*** Extracted text ***
From Jeff Jacoby’s column in today’s Boston Globe “Made in the USA“:

“There’s just one problem with all the gloom and doom about American manufacturing. It’s wrong.

Americans make more “stuff’’ than any other nation on earth, and by a wide margin. According to the United Nations’ comprehensive database of international economic data, America’s manufacturing output in 2009 (expressed in constant 2005 dollars) was $2.15 trillion. That surpassed China’s output of $1.48 trillion by nearly 46 percent (see chart above). China’s industries may be booming, but the United States still accounted for 20 percent of the world’s manufacturing output in 2009 — only a hair below its 1990 share of 21 percent.

Perceptions also feed the gloom and doom. In its story on Americans’ economic anxiety, National Journal quotes a Florida teacher who says, “It seems like everything I pick up says ‘Made in China’ on it.’’ To someone shopping for toys, shoes, or sporting equipment, it often can seem that way. But that’s because Chinese factories tend to specialize in low-tech, labor-intensive goods — items that typically don’t require the more advanced and sophisticated manufacturing capabilities of modern American plants.
A vast amount of “stuff’’ is still made in the USA, albeit not the inexpensive consumer goods that fill the shelves in Target or Walgreens. American factories make fighter jets and air conditioners, automobiles and pharmaceuticals, industrial lathes and semiconductors. Not the sort of things on your weekly shopping list? Maybe not. But that doesn’t change economic reality. They may have “closed down the textile mill across the railroad tracks.’’ But America’s manufacturing glory is far from a thing of the past.”

Update: The chart above was prepared using the United Nations data on international GDP, including a breakout for manufacturing output, on an annual basis for most countries in the world from 1970-2009.  For most advanced countries, manufacturing data are provided for both: a) manufacturing, and b) total manufacturing including mining and utilities.  Total manufacturing would be a measure consistent with the Federal Reserve’s (and other countries’) measure of monthly “industrial production,” which is for total manufacturing output including mining and manufacturing.  For China, the only measure available from the UN is for total manufacturing, including mining and utilities.  Therefore, the only way to compare manufacturing output in China to the U.S. and other countries using the UN data is to use the measure of total manufacturing (including mining and utilities).
*** End of Extracted text ***
*** Study material ***
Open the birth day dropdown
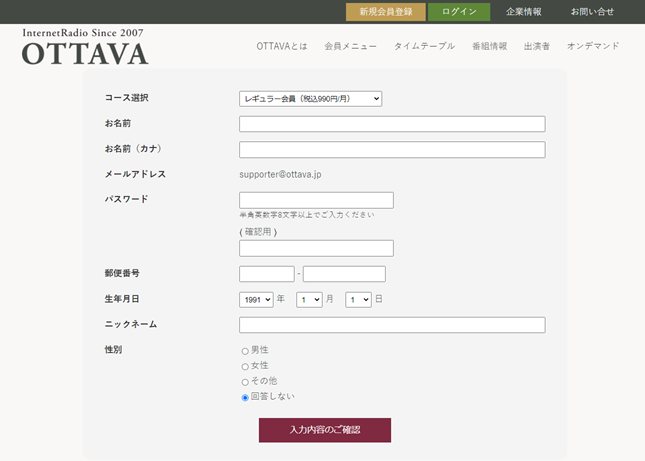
*** End of Study material ***
*** Study material ***
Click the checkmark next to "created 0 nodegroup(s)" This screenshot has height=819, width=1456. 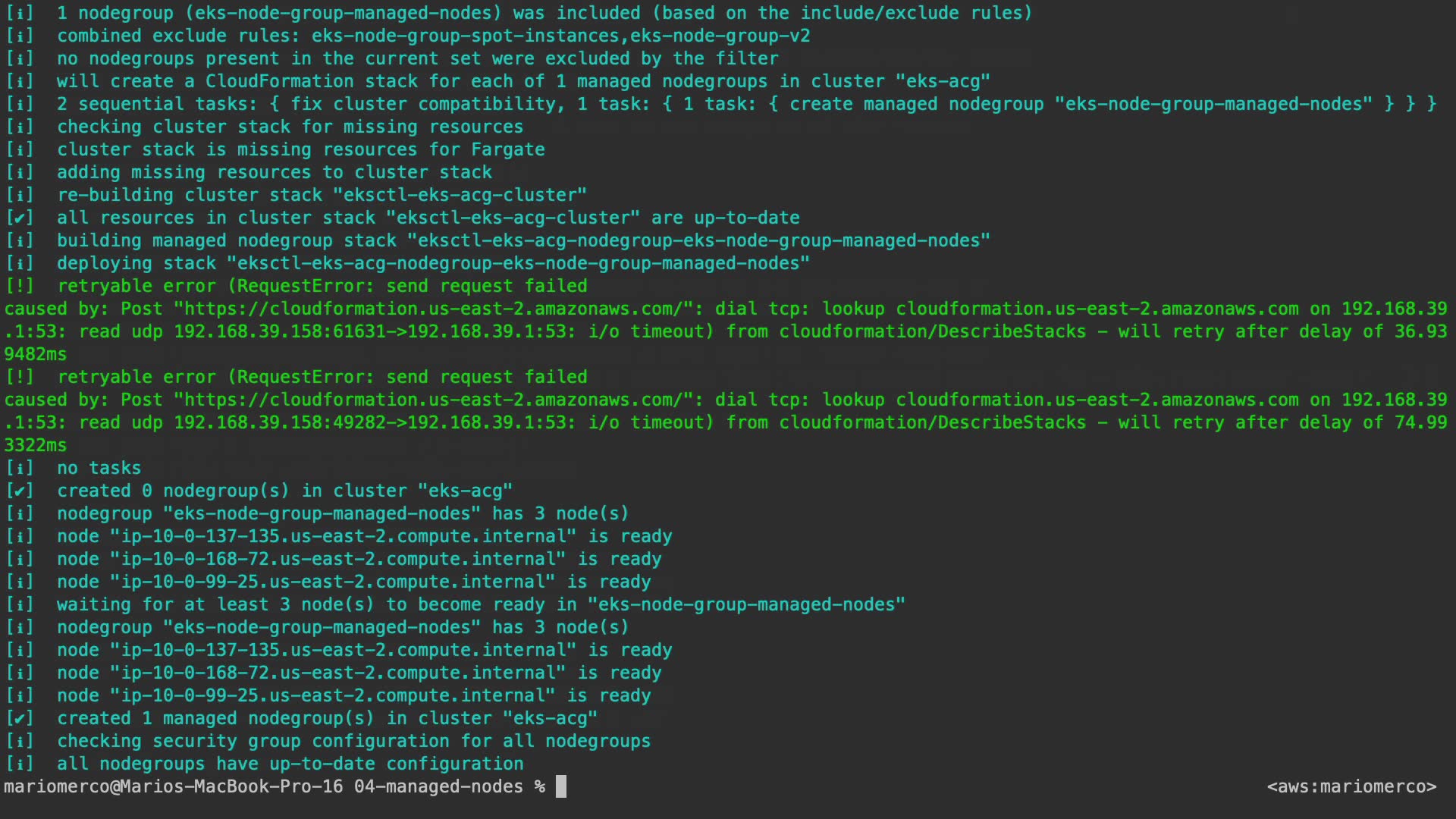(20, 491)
*** End of Study material ***
*** Study material ***
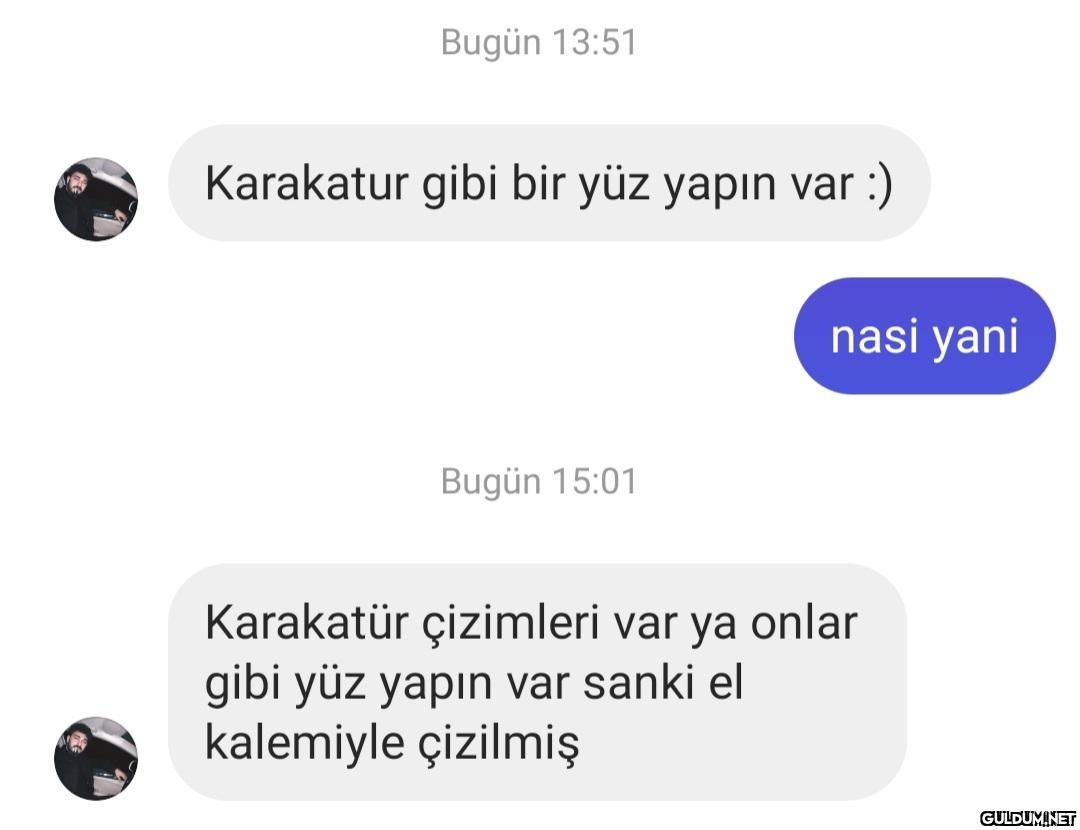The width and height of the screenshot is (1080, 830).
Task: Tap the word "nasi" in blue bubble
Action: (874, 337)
*** End of Study material ***
[What is needed]
Rewrite the part of the text on American manufacturing between "Update: The chart" and "mining and utilities).", inclusive, changing "utilities" to "public services" wherever it occurs.

[Answer to this task]
Update: The chart above was prepared using the United Nations data on international GDP, including a breakout for manufacturing output, on an annual basis for most countries in the world from 1970-2009.  For most advanced countries, manufacturing data are provided for both: a) manufacturing, and b) total manufacturing including mining and public services.  Total manufacturing would be a measure consistent with the Federal Reserve’s (and other countries’) measure of monthly “industrial production,” which is for total manufacturing output including mining and manufacturing.  For China, the only measure available from the UN is for total manufacturing, including mining and public services.  Therefore, the only way to compare manufacturing output in China to the U.S. and other countries using the UN data is to use the measure of total manufacturing (including mining and public services).